What right do we have to tell Native people
what they can and can't do?


It's not that far-fetched to view the Nuu-chah-nulth and their lands as an illegally occupied nation


Comment is Free
Jacqueline Windh


This is the time of year that, as I drive through the town of Port Alberni heading to my home on the west coast of Vancouver Island, Native people are along the roadside selling their salmon. I bought a fish from them last month, a sockeye so fresh that its eyes were still clear, its skin gleaming silver.

I brought my salmon over to a friend's house for dinner. He admired the fillet, the flesh bright and red and firm, and asked where I got it. When I told him I'd bought it from a Native seller at the side of the road, he took a step back. "I don't mind if they catch fish for food," he said, straightening himself as he spoke. "But they should not be allowed to sell it."

He's far from the first person to say this to me.
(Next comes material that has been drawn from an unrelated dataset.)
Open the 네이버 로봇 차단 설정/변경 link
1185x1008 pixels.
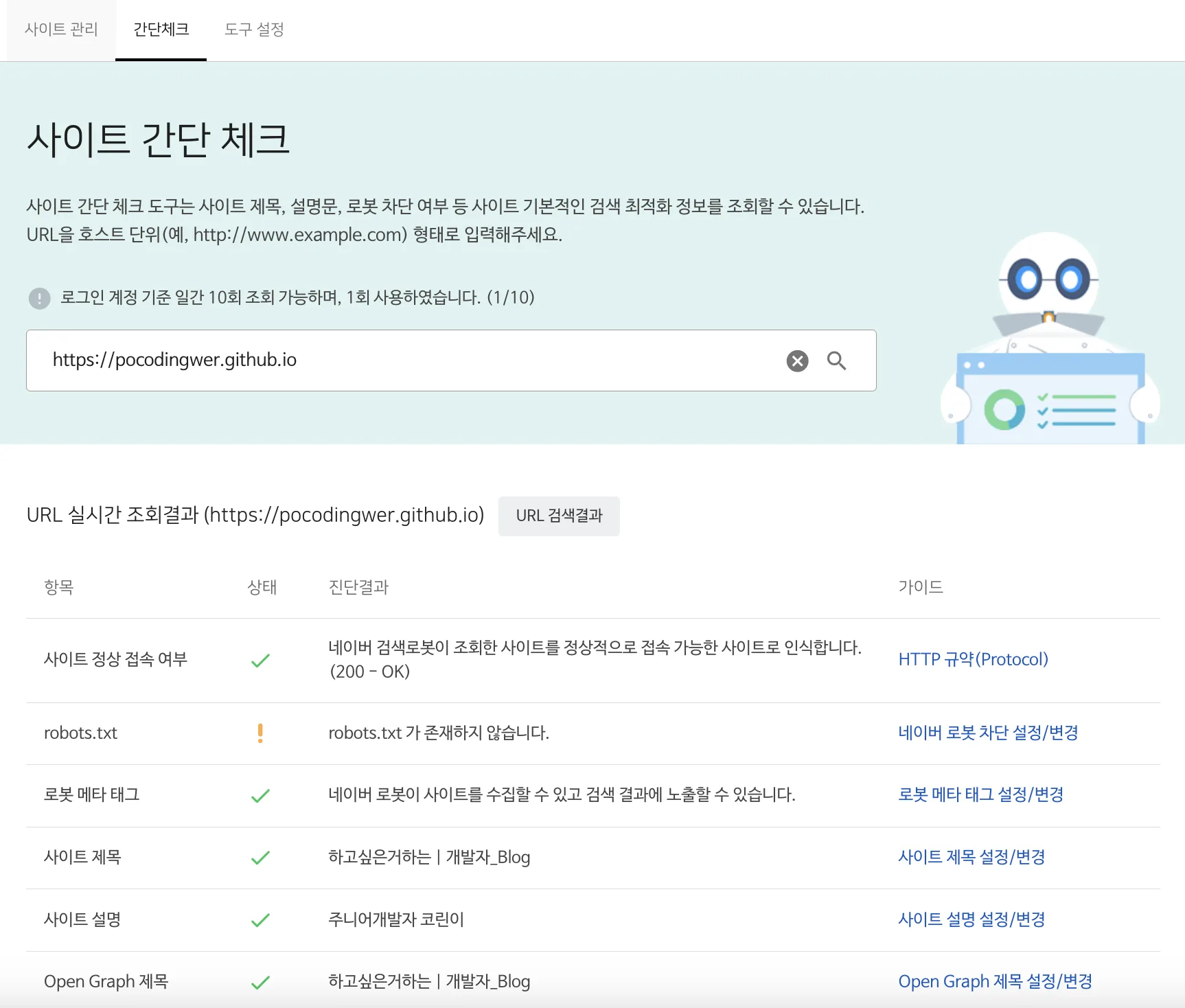tap(988, 733)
Many locals have told me that I shouldn't support the "illegal" Native fishery. They state this with such confidence that I can only wonder how much they have thought it out. Who the hell are we, to tell them what they can or cannot do?

We all know that "they" were here first. In Port Alberni, of all places, the displacement of the Native people from their own village site was documented by the very man who forced them out: a Scotsman called Gilbert Malcolm Sproat.

In 1860, Sproat sailed two ships up the Alberni canal. Upon encountering a Nuu-chah-nulth village at the mouth of the Somass River, Sproat informed the chief "that his tribe must move their encampment, as we had bought all the surrounding land from the Queen of England, and wished to occupy the site of the village for a particular purpose." These are Sproat's own words.

"Look at this place now," says Harry Lucas, pointing towards the shiny white fibreglass boats tied up at the marina, next to the river mouth. Harry, 69, has been fighting for the Nuu-chah-nulth rights, both to fish and to sell fish, for three decades. "It used to belong to us. There used to be houses here."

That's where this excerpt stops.